By Hillary McBride
This book is a powerful reminder that we don’t just have a body, we are a body. We experience everything—our world, our society, our emotions, sensation etc—from within our bodies. It is time (or past time) to reconnect to our bodies and become embodied human beings! This book is about embodiment, presence, living in the here-and-now.
Hillary talks about the history of the body and how philosophy and religion have taught western society often to suppress bodily functions and feelings, elevating “mind over matter,” and thought or rationale over emotions, sexuality, even feelings of hunger and pain. Her book then defines embodiment and encourages and informs readers about how they can develop more embodied lives.

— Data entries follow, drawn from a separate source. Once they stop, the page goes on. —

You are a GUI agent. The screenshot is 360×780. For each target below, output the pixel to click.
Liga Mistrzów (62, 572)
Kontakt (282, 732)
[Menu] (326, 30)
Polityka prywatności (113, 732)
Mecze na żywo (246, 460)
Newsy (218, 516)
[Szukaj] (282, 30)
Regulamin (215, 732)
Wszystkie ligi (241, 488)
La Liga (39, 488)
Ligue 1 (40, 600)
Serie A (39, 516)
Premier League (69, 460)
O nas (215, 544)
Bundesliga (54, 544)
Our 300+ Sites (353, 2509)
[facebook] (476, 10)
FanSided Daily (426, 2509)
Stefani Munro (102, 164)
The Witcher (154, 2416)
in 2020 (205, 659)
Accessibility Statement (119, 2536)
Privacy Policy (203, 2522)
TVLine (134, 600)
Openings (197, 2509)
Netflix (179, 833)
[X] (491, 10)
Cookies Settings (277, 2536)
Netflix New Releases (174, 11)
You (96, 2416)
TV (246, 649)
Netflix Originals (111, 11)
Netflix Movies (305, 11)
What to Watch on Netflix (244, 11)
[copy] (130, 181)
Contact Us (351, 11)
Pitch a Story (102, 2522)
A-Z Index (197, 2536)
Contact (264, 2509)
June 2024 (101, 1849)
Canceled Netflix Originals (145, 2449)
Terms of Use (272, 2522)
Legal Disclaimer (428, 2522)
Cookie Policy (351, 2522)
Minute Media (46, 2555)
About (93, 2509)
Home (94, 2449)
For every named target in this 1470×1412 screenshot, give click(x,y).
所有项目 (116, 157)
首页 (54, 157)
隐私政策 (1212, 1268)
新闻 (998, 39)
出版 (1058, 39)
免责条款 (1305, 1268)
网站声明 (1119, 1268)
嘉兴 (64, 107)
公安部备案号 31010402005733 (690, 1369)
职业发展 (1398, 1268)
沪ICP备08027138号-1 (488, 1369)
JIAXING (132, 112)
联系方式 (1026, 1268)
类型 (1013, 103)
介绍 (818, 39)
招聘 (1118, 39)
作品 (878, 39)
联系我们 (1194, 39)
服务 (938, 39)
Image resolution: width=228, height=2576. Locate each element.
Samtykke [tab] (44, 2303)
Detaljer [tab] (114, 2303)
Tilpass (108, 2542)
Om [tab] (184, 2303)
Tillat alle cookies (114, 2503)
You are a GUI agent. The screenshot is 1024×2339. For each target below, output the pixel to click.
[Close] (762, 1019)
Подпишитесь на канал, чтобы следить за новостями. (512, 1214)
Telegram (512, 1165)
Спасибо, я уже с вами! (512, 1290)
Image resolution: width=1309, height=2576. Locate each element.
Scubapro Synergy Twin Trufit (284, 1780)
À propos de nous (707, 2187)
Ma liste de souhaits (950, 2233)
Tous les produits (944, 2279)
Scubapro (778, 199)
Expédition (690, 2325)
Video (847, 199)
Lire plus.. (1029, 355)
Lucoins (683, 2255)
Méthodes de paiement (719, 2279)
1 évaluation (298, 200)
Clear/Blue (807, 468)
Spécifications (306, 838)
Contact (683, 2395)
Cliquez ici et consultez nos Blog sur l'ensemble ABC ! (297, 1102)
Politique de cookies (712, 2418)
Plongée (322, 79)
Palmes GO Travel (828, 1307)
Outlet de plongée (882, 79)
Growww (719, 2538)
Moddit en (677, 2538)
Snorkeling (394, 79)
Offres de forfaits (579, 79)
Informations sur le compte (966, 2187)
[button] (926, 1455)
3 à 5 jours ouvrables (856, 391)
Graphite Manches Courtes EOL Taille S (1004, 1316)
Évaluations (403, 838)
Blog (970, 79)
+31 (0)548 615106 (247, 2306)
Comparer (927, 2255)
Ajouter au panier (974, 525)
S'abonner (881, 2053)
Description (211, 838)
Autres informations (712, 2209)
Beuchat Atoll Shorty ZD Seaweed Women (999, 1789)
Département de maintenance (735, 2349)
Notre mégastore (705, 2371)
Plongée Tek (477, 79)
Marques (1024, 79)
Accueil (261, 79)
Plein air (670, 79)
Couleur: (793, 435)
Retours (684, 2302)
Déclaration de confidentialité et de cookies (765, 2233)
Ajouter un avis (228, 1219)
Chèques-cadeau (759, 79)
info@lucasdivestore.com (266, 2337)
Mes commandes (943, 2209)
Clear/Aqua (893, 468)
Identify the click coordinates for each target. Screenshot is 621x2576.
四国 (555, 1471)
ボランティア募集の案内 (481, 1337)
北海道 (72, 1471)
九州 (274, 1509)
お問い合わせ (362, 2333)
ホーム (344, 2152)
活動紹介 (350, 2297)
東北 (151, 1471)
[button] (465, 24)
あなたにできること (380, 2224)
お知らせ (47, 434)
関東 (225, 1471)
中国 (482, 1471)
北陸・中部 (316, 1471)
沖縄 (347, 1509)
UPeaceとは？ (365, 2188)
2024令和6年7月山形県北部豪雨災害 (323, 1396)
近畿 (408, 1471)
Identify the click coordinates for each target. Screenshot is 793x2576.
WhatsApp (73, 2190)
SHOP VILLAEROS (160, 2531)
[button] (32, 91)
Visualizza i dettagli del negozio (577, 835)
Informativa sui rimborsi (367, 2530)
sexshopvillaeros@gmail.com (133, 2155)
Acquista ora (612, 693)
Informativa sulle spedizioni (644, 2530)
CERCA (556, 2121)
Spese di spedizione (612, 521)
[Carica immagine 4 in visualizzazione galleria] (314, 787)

Hillary delves into bodily trauma and body image. She talks about the seven main categories of feelings: anger, excitement, sadness, disgust, joy, fear and sexual excitement and how emotion influences us even more than thought does. We need to learn to feel our feelings, acknowledging then, healing them, and expressing them healthily.
She delves into purity culture. Like the trauma chapter, this chapter had me in tears, reliving the trauma of purity culture that I still feel within my own body. Purity culture stunted my sexual development, resulting in sexual repression and prohibiting me from engaging in sexual relationships until much later in life. I appreciate her shedding further light on this topic and on how we can become more sexually embodied people as well.
Hillary talks about the political nature of our bodies and how our gender, race, skin color, disability, age etc.,—all of which could be considered bodily attributes—can experience political oppression and make political statements. I’m probably not explaining this well, so you really need to buy the book and read it for yourself, because this is powerful information to be armed with!
Overall an ingenious book that I would recommend to pretty much everyone in the Western world.